This may seem callous, but I’ll say it anyway: Steve Jobs’ death is less important to and telling about this country than the popular reaction to Steve Jobs’ death.

People die all the time. John Shalikashvili died over the summer. Some of you are probably wondering, who the hell was that? He was a general.  I had never imagined that I’d say his name in the same breath as Amy Winehouse’s, but they kicked the bucket the same week, so there we have it. John Shalikashvili is just as dead as Steve Jobs and Amy Winehouse, but no one gives a shit. Former commander of the Joint Chiefs of Staff? Borrrrrring. Tech guru? Aww, the poor thing, gone before his time. Whiskey-besotted train wreck of a singer? Same reaction. (Be judicious with the coke and liquor, kids.)

Think back to the collective wailing and gnashing of teeth over the death of Michael Jackson. How was it a surprise that a tortured, twisted, disturbed soul like him died young? When he was on trial for child molestation, I had trouble imagining him lasting a month in prison.  (Be judicious with the propofol, kids. And the quack cardiologists. And the private amusement parks.)

The shock isn’t just because these people died young. David Halberstam died young, killed by an errant motorist in Redwood City. That registered here and there, but not a whole lot. Halberstam was just a serious, widely read historian. Bo-ring.

I’ll be interested to see the popular reaction when Jimmy Carter dies. There wasn’t much of one when Gerald Ford died. The guy was a fucking president of the United States of America and most people yawned when they heard of his death. (Gerald who?) Nixon got a bit more press that he couldn’t enjoy (at least from the known conscious realm), and rightly so; the country that ignores such a politician does so at its own peril.

Reagan got a huge send-off, but I hesitate to draw a line between the portion that was motivated by genuine respect or love and the portion that was motivated by personality cultism. Every bog-standard Republican demagogue takes Ronald Reagan’s name in vain because that’s what shysters do to honor their gods.
══════════
Problems and tasks →
[1] In the post on reactions to Steve Jobs' death, how did David Halberstam die?
[2] Write the next few paragraphs of the post on reactions to Steve Jobs' death, picking up right after its final sentence.
The data after this point has nothing to do with the post on reactions to Steve Jobs' death.

Given material →
══════════
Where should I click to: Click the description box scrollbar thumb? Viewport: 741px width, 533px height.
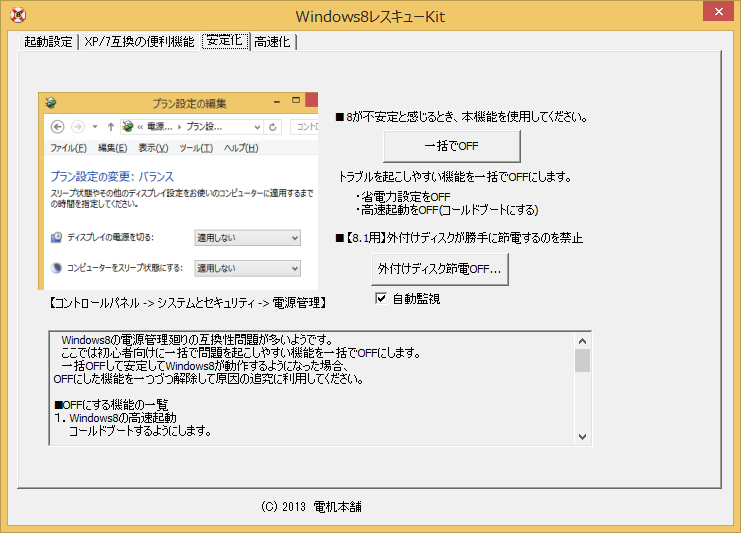[x=582, y=360]
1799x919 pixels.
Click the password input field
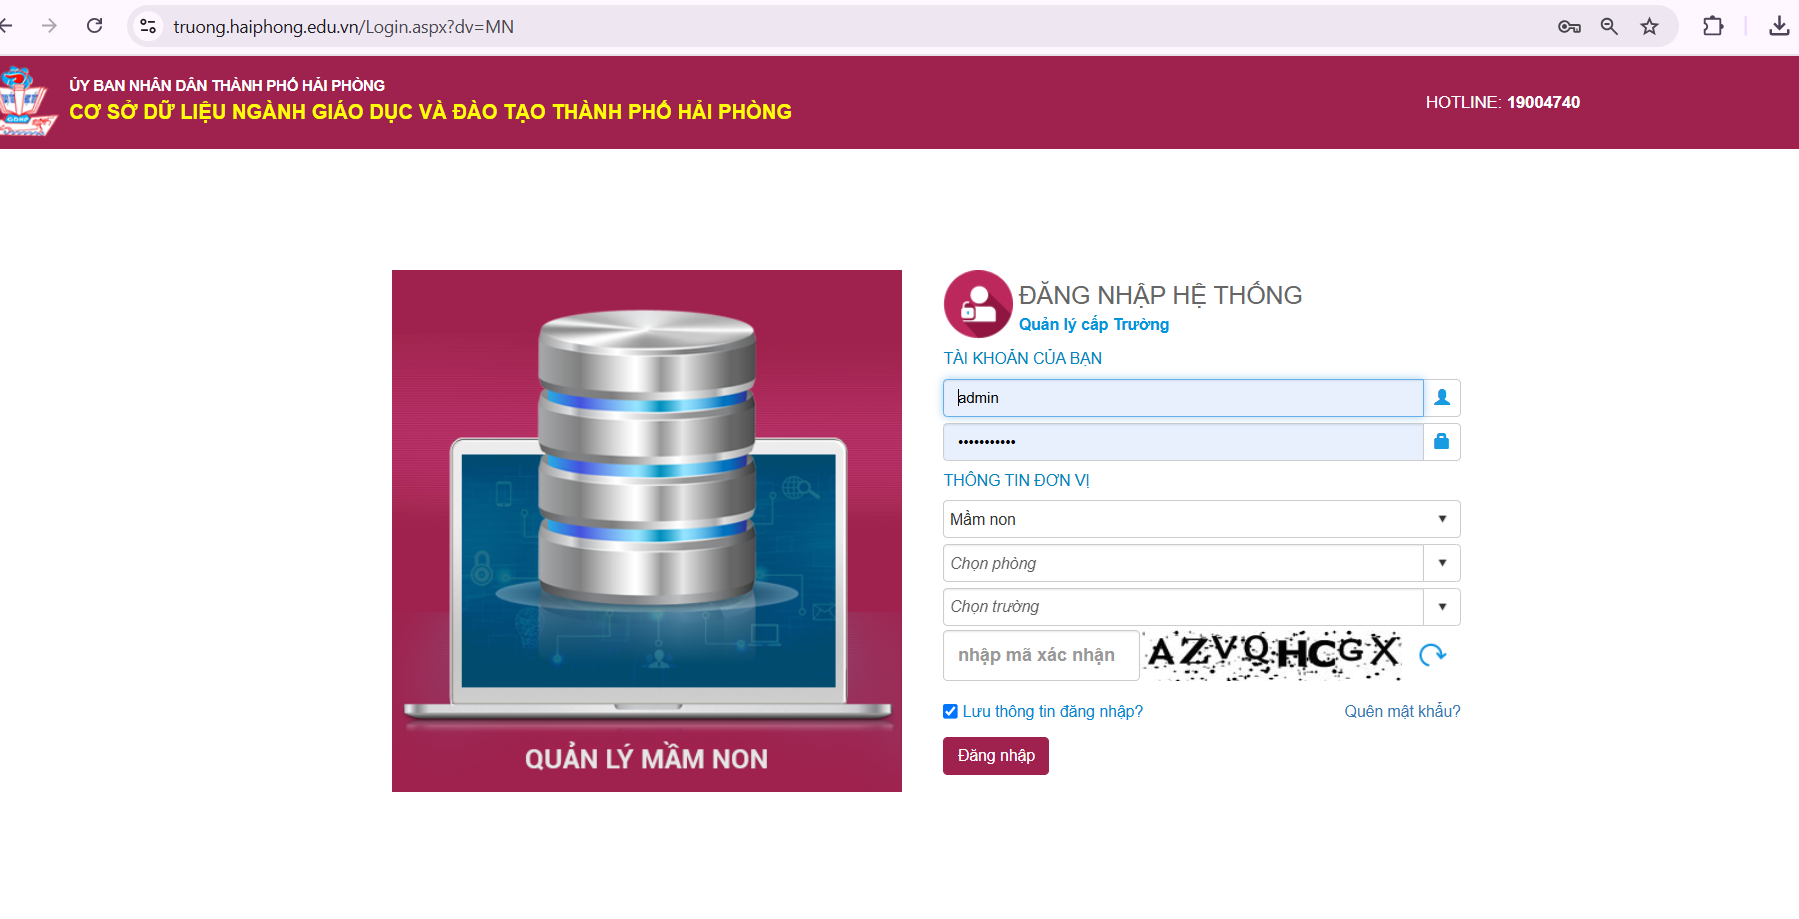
══════════
Expected responses →
[1] He was killed by an errant motorist in Redwood City.

[2]
A good rule of thumb when listening to Republican stories about Reagan is to presume bullshit and adjust appraisals accordingly as evidence of accuracy surfaces. These stories are hagiographies, but more so. Many religious hagiographies have the purpose of describing something resembling the mighty and worthy deeds of the saint in question; political hagiographies more often describe what the hagiographers wish the saint had done, not what he actually did, because their real purpose is to give an unauthorized blessing to any number of agendas, usually devious.

This is why it is heretical in Republican circles to speak of the Reagan who was one of the proudest and most effective diplomatic presidents in history, or the Reagan who was in the right place at the right time for the collapse of a structurally rotten Soviet Union (I would argue that both statements are true and not contradictory), or the Reagan who unapologetically granted amnesty to illegal immigrants, or the Reagan who as governor of California signed what was then the nation’s most liberal abortion bill into law. Describing that historically documented Ronald Reagan dishonors the Reagan who dropkicked the air traffic controllers’ union and threw a bunch of bones, mostly empty platitudes, to the theocratic fringe. Sarah Palin doesn’t like it when lamestream liberals question her understanding of Ronald Reagan’s good American exceptionalism and his love of the Christian nation that he knew we were. That’s the same Sarah Palin who spent her governorship pursuing a cenrist agenda, usually with the lockstep support of the Democratic legislative caucus and to the disgust of the Republican caucus; just don’t tell the disturbed people she’s trying to deceive.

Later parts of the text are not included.